■ Problem details: Write out the lines from the top of the material through the line with "Jump to Plans in the package sidebar", exactly and with nothing added.

---------- The data

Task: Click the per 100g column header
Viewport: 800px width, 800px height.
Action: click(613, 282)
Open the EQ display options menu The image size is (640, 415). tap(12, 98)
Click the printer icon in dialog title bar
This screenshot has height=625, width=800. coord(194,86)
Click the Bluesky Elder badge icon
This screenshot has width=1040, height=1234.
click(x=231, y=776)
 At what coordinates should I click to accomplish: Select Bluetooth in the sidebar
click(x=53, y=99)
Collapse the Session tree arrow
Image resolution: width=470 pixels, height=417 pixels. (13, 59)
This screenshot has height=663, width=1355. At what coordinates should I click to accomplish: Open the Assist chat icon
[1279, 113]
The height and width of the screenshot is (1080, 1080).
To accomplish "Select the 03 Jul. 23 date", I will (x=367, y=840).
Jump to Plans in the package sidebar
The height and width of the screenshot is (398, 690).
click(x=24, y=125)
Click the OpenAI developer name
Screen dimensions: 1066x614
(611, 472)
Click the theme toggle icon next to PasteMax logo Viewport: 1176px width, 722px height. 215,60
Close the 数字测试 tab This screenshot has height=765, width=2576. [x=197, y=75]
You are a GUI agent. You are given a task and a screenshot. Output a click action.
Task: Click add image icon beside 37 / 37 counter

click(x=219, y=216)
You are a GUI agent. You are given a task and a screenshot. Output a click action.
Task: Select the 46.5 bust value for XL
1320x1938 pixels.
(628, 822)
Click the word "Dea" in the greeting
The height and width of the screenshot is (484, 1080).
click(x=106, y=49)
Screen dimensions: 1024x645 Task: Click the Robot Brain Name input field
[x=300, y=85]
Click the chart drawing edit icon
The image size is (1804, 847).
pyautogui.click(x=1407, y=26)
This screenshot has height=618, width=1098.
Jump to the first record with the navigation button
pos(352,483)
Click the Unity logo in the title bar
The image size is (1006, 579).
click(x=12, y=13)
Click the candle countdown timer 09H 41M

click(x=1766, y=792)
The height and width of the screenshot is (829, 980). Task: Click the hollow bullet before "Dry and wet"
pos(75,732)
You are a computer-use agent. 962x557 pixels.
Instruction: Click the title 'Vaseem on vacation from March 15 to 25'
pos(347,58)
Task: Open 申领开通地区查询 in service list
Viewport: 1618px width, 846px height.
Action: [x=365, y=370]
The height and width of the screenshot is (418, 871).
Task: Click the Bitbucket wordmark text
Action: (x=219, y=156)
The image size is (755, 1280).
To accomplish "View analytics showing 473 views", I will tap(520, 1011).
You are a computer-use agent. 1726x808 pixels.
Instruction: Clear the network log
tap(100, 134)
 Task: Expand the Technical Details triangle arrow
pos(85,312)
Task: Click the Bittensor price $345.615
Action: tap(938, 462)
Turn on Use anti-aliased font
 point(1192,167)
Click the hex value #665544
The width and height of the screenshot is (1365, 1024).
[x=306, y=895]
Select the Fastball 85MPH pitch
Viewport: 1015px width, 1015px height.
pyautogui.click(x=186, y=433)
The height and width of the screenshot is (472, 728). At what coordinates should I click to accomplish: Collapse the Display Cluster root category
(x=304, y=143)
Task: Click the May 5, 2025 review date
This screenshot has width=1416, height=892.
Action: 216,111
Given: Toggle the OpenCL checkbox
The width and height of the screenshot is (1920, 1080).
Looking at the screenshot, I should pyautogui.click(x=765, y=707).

--------------------

■ Written response:
Task: Click the per 100g column header
Viewport: 800px width, 800px height.
Action: click(613, 282)
Open the EQ display options menu The image size is (640, 415). tap(12, 98)
Click the printer icon in dialog title bar
This screenshot has height=625, width=800. coord(194,86)
Click the Bluesky Elder badge icon
This screenshot has width=1040, height=1234.
click(x=231, y=776)
 At what coordinates should I click to accomplish: Select Bluetooth in the sidebar
click(x=53, y=99)
Collapse the Session tree arrow
Image resolution: width=470 pixels, height=417 pixels. (13, 59)
This screenshot has height=663, width=1355. At what coordinates should I click to accomplish: Open the Assist chat icon
[1279, 113]
The height and width of the screenshot is (1080, 1080).
To accomplish "Select the 03 Jul. 23 date", I will (x=367, y=840).
Jump to Plans in the package sidebar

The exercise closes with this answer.